→ What you need to do:
Write out the records below as a numbered list, one line per item, with blank lines and pictures left out.
▬▬▬▬▬▬
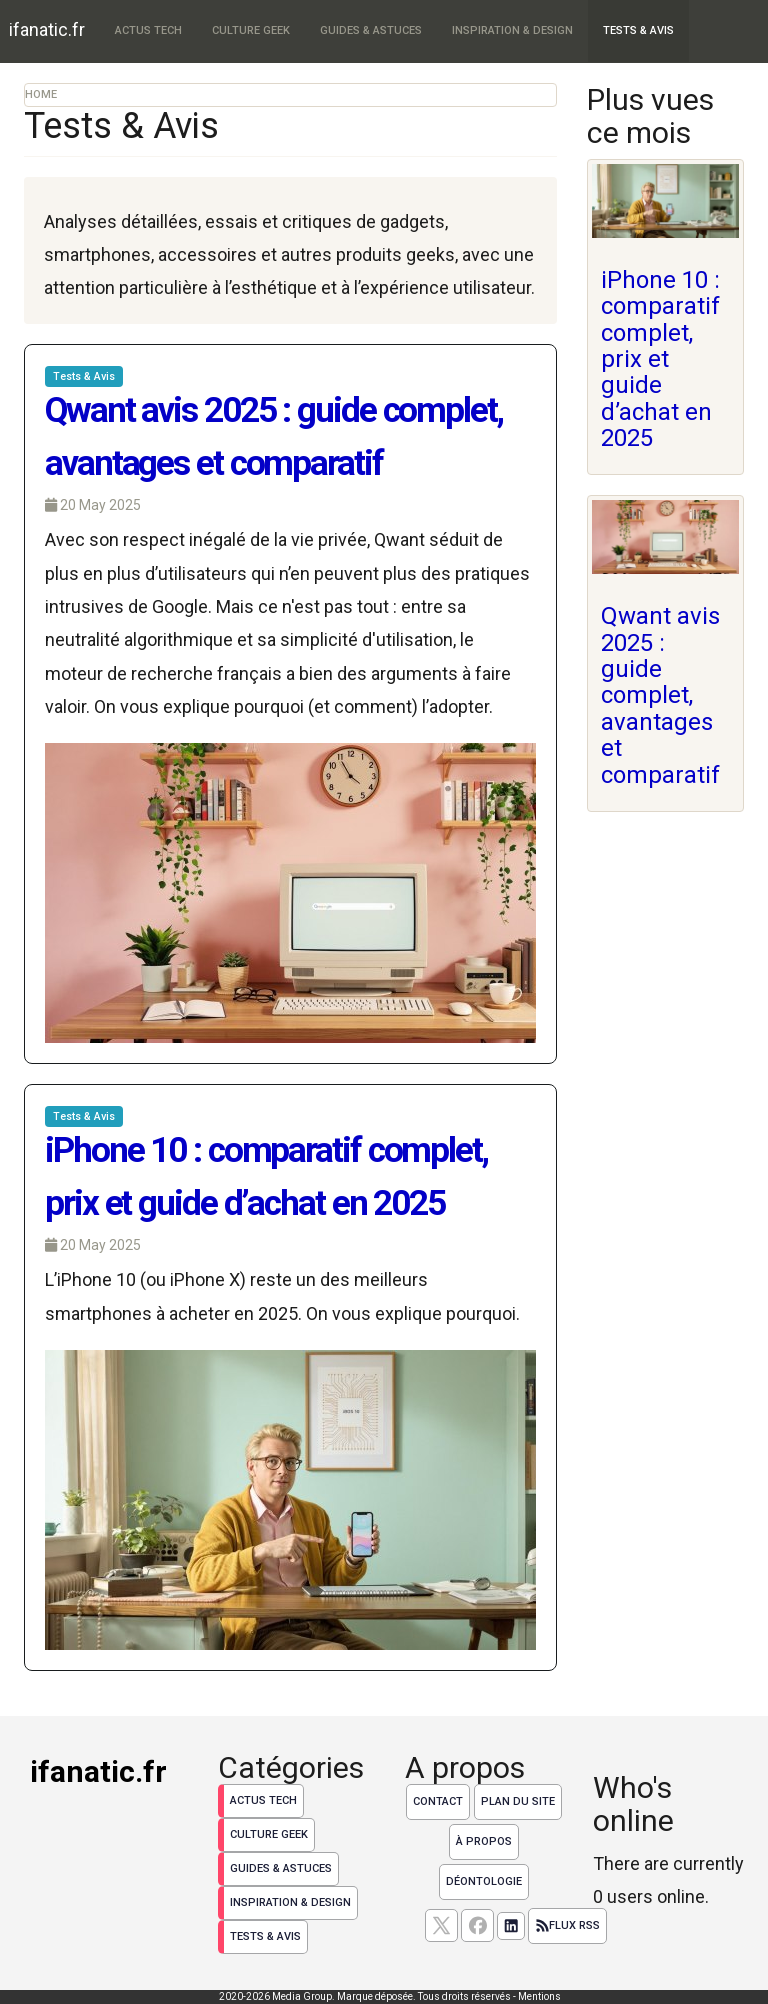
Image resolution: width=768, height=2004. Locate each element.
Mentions (539, 1996)
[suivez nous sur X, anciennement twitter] (441, 1925)
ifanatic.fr (47, 29)
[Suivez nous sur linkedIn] (511, 1926)
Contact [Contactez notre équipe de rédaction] (438, 1801)
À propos (484, 1841)
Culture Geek (251, 30)
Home (41, 94)
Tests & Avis (638, 30)
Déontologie (484, 1881)
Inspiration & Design (512, 30)
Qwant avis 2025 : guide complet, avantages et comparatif (660, 695)
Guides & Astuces (371, 30)
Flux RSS (567, 1926)
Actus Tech (148, 30)
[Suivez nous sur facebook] (477, 1925)
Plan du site (518, 1801)
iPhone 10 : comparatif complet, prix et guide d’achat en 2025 (660, 359)
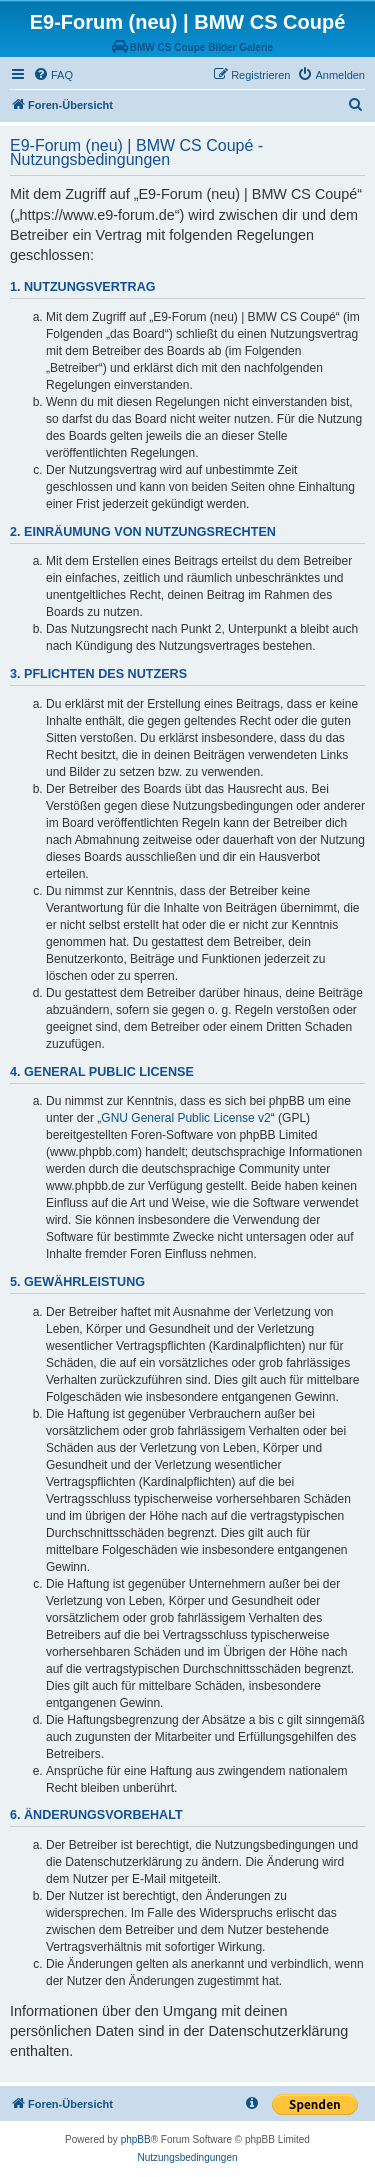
▬▬▬▬▬▬
→ Task response:
1. Image resolution: width=768, height=2004. Locate each element.
2. Mentions (539, 1996)
3. [suivez nous sur X, anciennement twitter] (441, 1925)
4. ifanatic.fr (47, 29)
5. [Suivez nous sur linkedIn] (511, 1926)
6. Contact [Contactez notre équipe de rédaction] (438, 1801)
7. À propos (484, 1841)
8. Culture Geek (251, 30)
9. Home (41, 94)
10. Tests & Avis (638, 30)
11. Déontologie (484, 1881)
12. Inspiration & Design (512, 30)
13. Qwant avis 2025 : guide complet, avantages et comparatif (660, 695)
14. Guides & Astuces (371, 30)
15. Flux RSS (567, 1926)
16. Actus Tech (148, 30)
17. [Suivez nous sur facebook] (477, 1925)
18. Plan du site (518, 1801)
19. iPhone 10 : comparatif complet, prix et guide d’achat en 2025 (660, 359)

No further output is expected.